# [What you are asked to do]
Where a line of the listing below holds "Viewport", add it to the tally; give only the final number.
········
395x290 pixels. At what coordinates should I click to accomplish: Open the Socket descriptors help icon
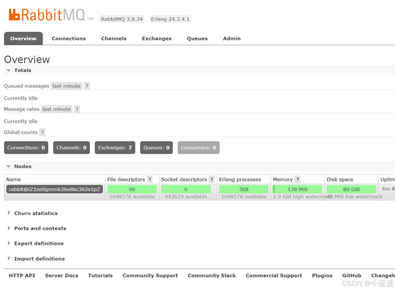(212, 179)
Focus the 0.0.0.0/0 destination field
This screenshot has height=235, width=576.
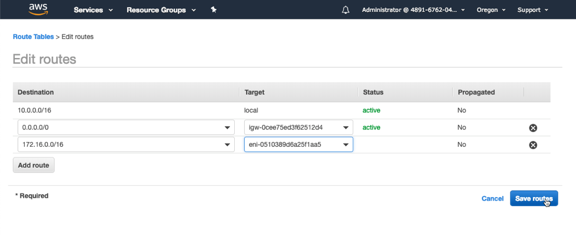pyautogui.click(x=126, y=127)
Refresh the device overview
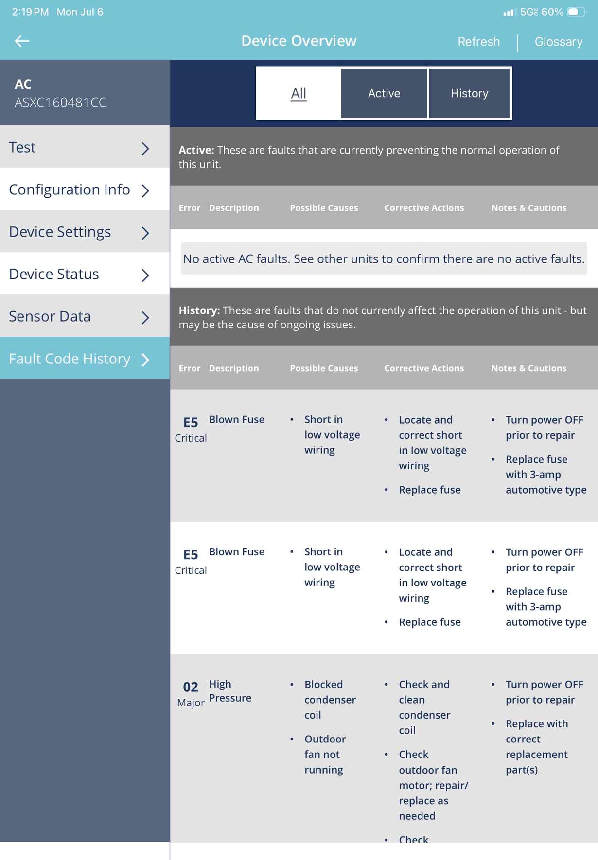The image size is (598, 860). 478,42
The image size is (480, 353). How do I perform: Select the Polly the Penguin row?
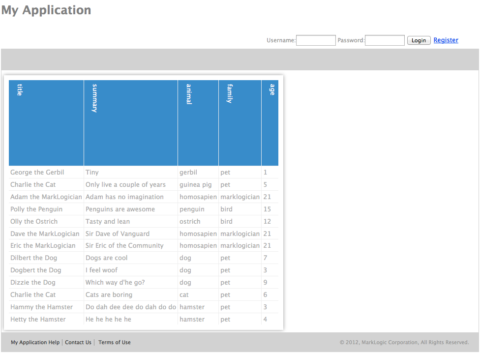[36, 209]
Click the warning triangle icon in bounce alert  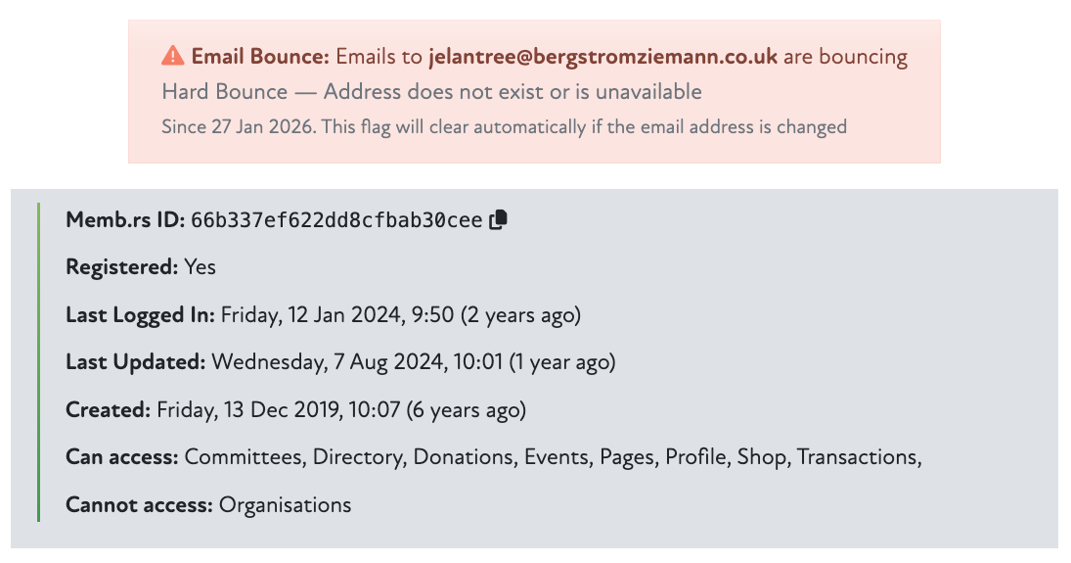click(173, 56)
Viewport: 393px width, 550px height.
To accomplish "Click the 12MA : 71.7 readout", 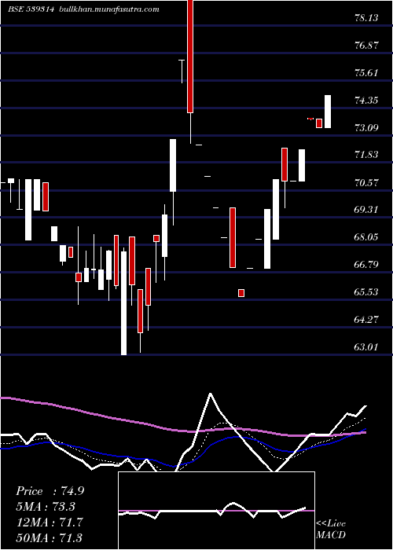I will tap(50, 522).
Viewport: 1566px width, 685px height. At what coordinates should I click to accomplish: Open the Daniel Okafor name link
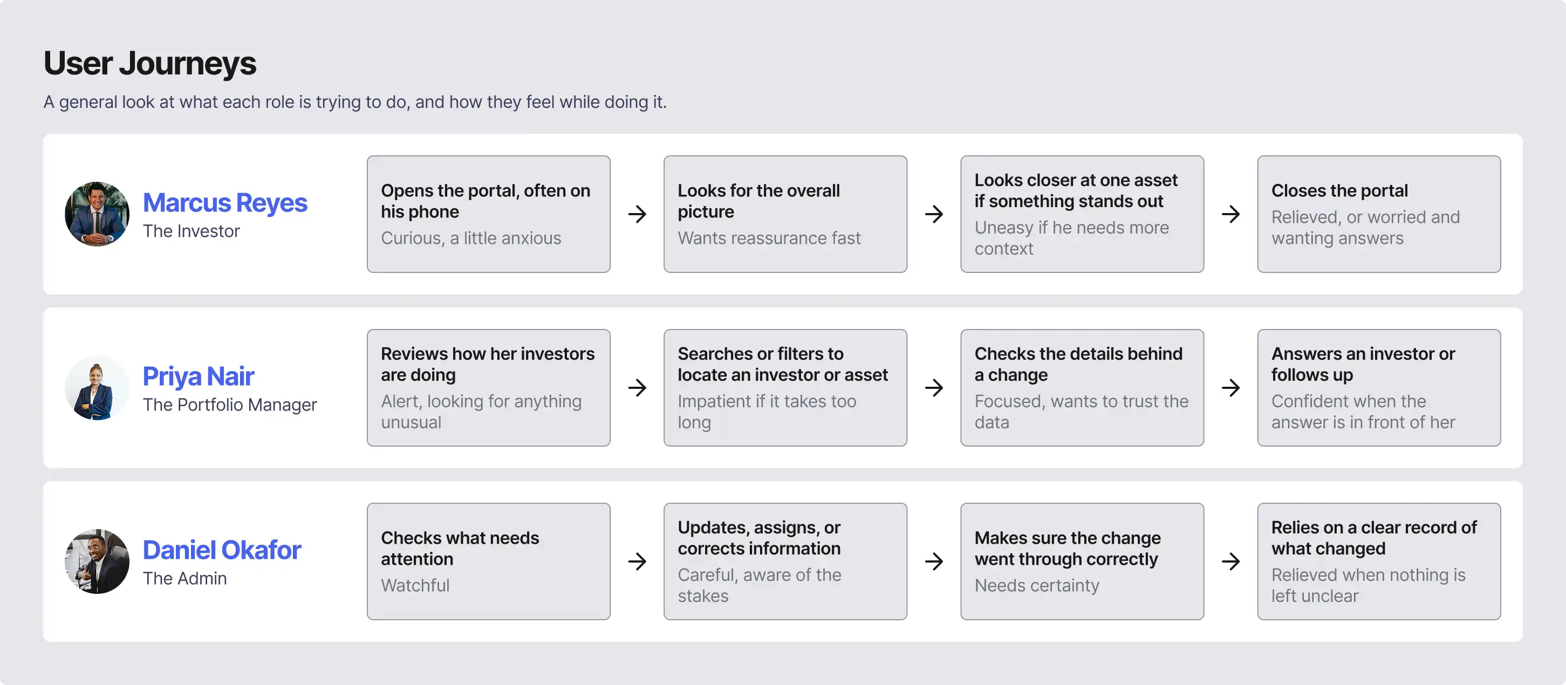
········
# [Solution]
2